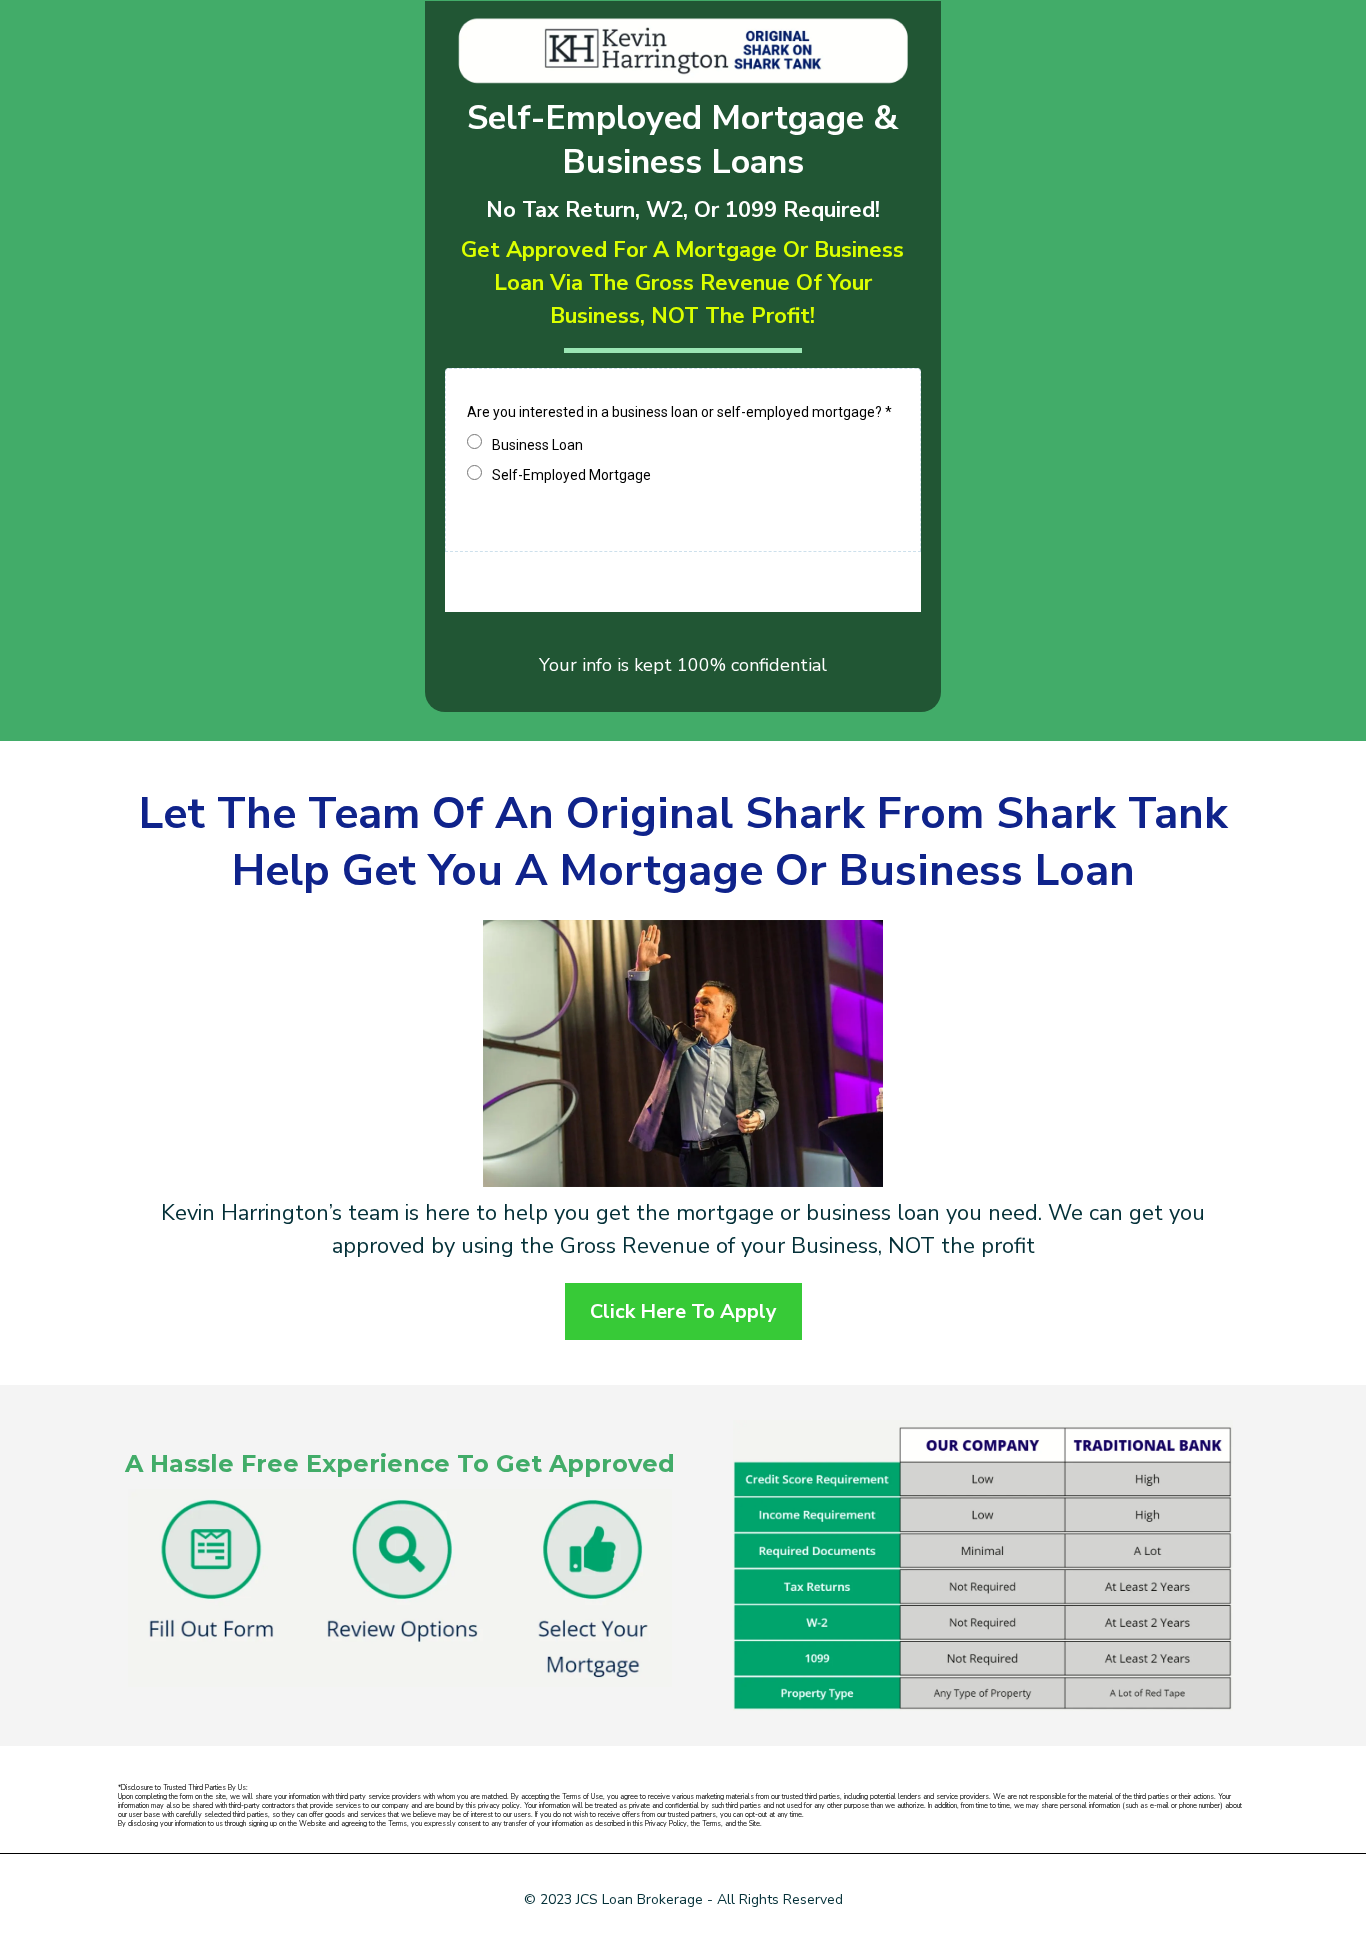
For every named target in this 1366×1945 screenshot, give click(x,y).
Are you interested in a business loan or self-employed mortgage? (679, 412)
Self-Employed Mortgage (571, 475)
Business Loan (537, 445)
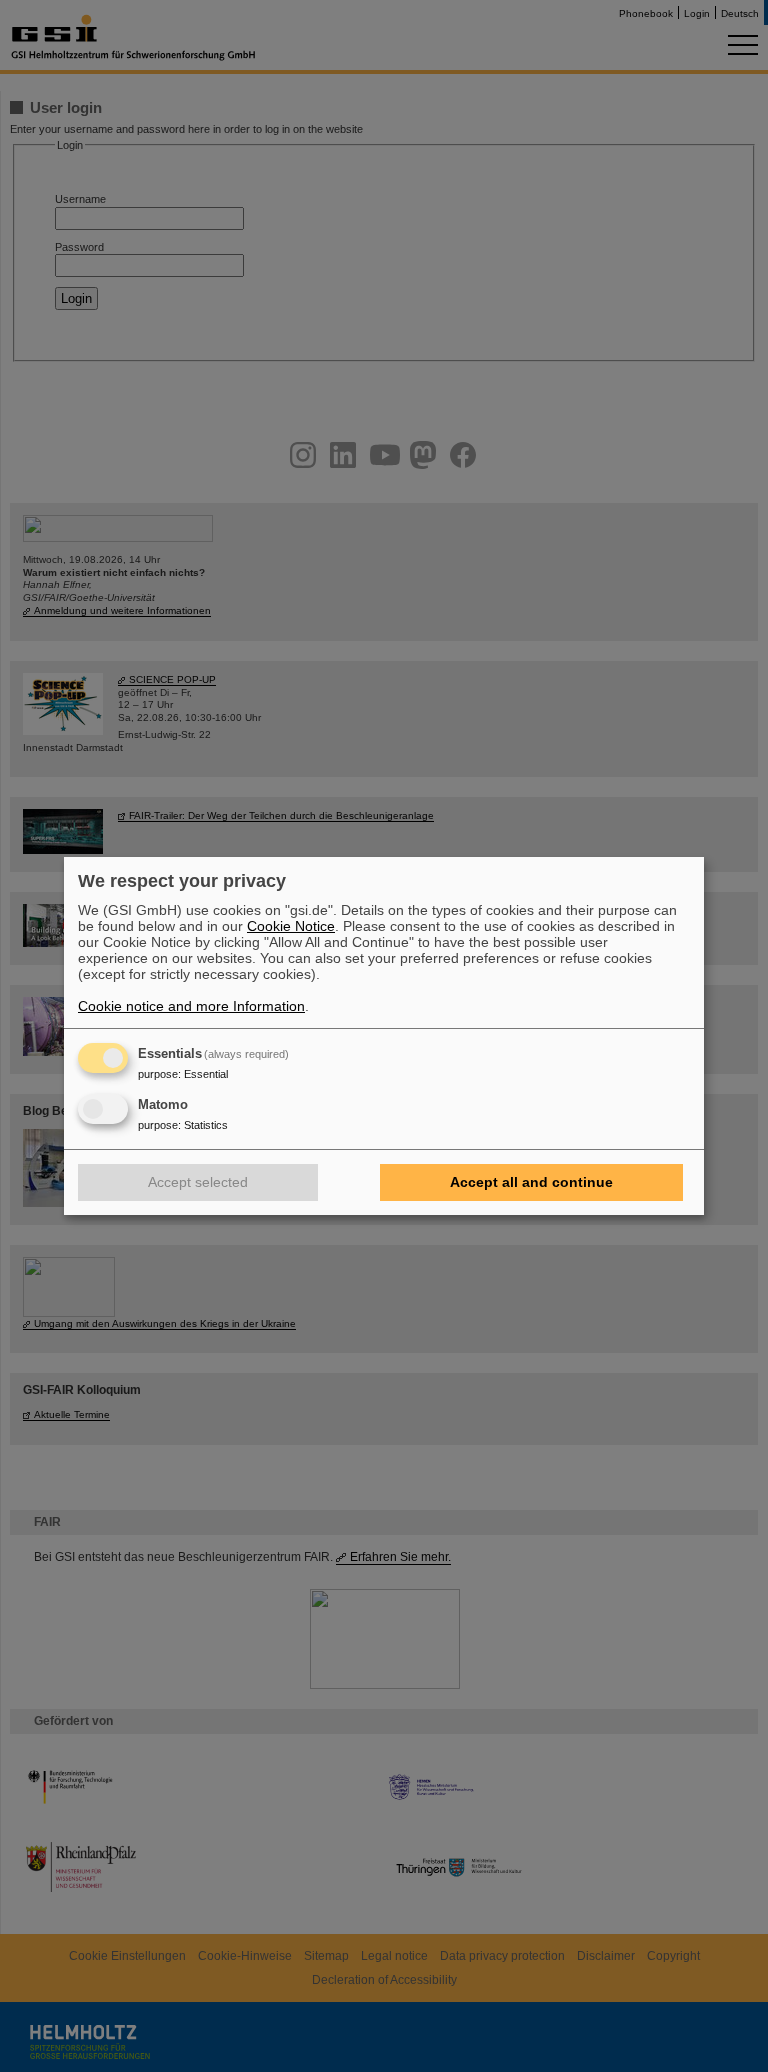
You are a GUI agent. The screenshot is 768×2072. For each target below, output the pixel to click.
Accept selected (198, 1182)
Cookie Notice (291, 926)
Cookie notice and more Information (191, 1006)
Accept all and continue (531, 1182)
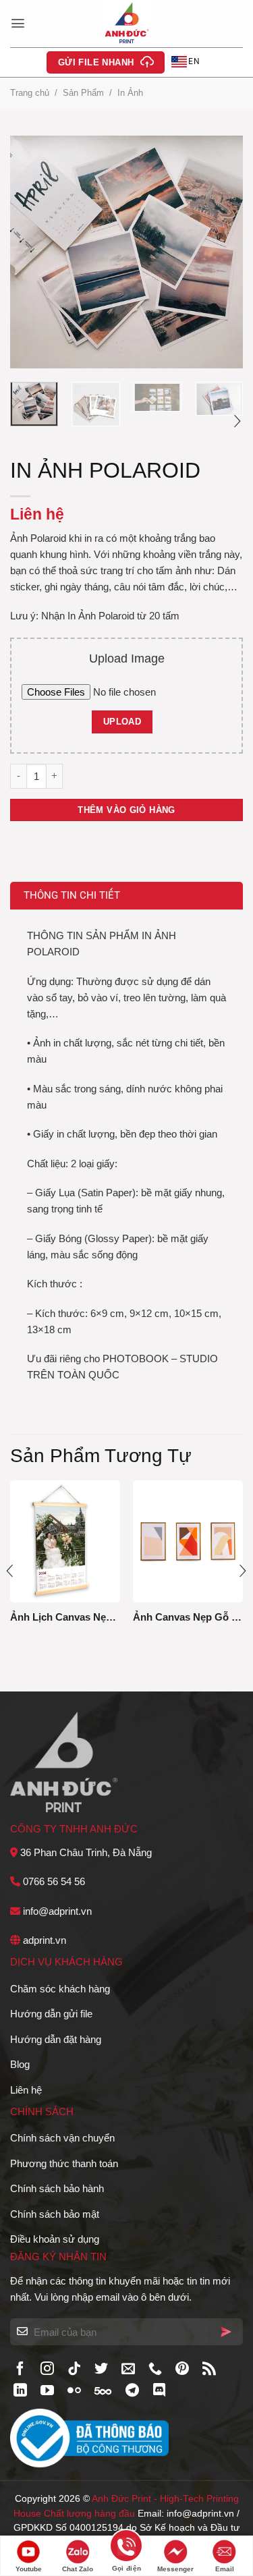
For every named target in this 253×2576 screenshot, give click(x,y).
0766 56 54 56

**Directions for this task**:
All entries must be written out again exactly as given, with no pictures in the copy.

**Expected output**:
For every named target in this 1366×1945 screenshot, give click(x,y).
Are you interested in a business loan or self-employed mortgage? (679, 412)
Self-Employed Mortgage (571, 475)
Business Loan (537, 445)
You are a GUI agent. The screenshot is 768×2072. For each target below, output the pixel to click.
Accept selected (198, 1182)
Cookie Notice (291, 926)
Cookie notice and more Information (191, 1006)
Accept all and continue (531, 1182)
For every named target in this 253×2576 screenshot, give click(x,y).
0766 56 54 56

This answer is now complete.